Figure 1: The survey area with transect lines.

Also note that since we’ve projected our prediction grid, the “squares” don’t look quite like squares. So for plotting we’ll use the polygons that we’ve saved, these polygons (stored in pred.polys) are read from a shapefile created in GIS, the object itself is of class SpatialPolygons from the sp package. This plotting method makes plotting take a little longer, but avoids gaps and overplotting. Figure 2 compares using latitude/longitude with a projection.

par(mfrow=c(1,2))

# put pred.polys into lat/long
pred_latlong <- spTransform(pred.polys,CRSobj=CRS("+proj=longlat +datum=WGS84"))

# plot latlong
plot(pred_latlong, xlab="Longitude", ylab="Latitude")
axis(1); axis(2); box()

# plot as projected
plot(pred.polys, xlab="Northing", ylab="Easting")
axis(1); axis(2); box()

Figure 2: Comparison between unprojected latitude and longitude (left) and the prediction grid projected using the North American Lambert Conformal Conic projection (right)

Tips on plotting polygons are available from the ggplot2 wiki.

Here we define a convenience function to generate an appropriate data structure for ggplot2 to plot:

# given the argument fill (the covariate vector to use as the fill) and a name,
# return a geom_polygon object
# fill must be in the same order as the polygon data
grid_plot_obj <- function(fill, name, sp){

  # what was the data supplied?
  names(fill) <- NULL
  row.names(fill) <- NULL
  data <- data.frame(fill)
  names(data) <- name

  spdf <- SpatialPolygonsDataFrame(sp, data)
  spdf@data$id <- rownames(spdf@data)
  spdf.points <- fortify(spdf, region="id")
  spdf.df <- join(spdf.points, spdf@data, by="id")

  # seems to store the x/y even when projected as labelled as
  # "long" and "lat"
  spdf.df$x <- spdf.df$long
  spdf.df$y <- spdf.df$lat

  geom_polygon(aes_string(x="x",y="y",fill=name, group="group"), data=spdf.df)
}

Exploratory data analysis

Distance data

The top panels of Figure 3, below, show histograms of observed distances and cluster size, while the bottom panels show the relationship between observed distance and observed cluster size, and the relationship between observed distance and Beaufort sea state. The plots show that there is some relationship between cluster size and observed distance (fewer smaller clusters seem to be seen at larger distances).

The following code generates Figure 3:

par(mfrow=c(2,2))

# histograms
hist(distdata$distance,main="",xlab="Distance (m)")
hist(distdata$size,main="",xlab="Cluster size")

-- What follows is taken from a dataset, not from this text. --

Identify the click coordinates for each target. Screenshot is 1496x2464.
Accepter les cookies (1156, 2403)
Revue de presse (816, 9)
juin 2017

# plots of distance vs. cluster size
plot(distdata$distance, distdata$size, main="", xlab="Distance (m)",
     ylab="Group size", pch=19, cex=0.5, col=gray(0.7))

# lm fit
l.dat <- data.frame(distance=seq(0,8000,len=1000))
lo <- lm(size~distance, data=distdata)
lines(l.dat$distance, as.vector(predict(lo,l.dat)))

plot(distdata$distance,distdata$beaufort, main="", xlab="Distance (m)",
     ylab="Beaufort sea state", pch=19, cex=0.5, col=gray(0.7))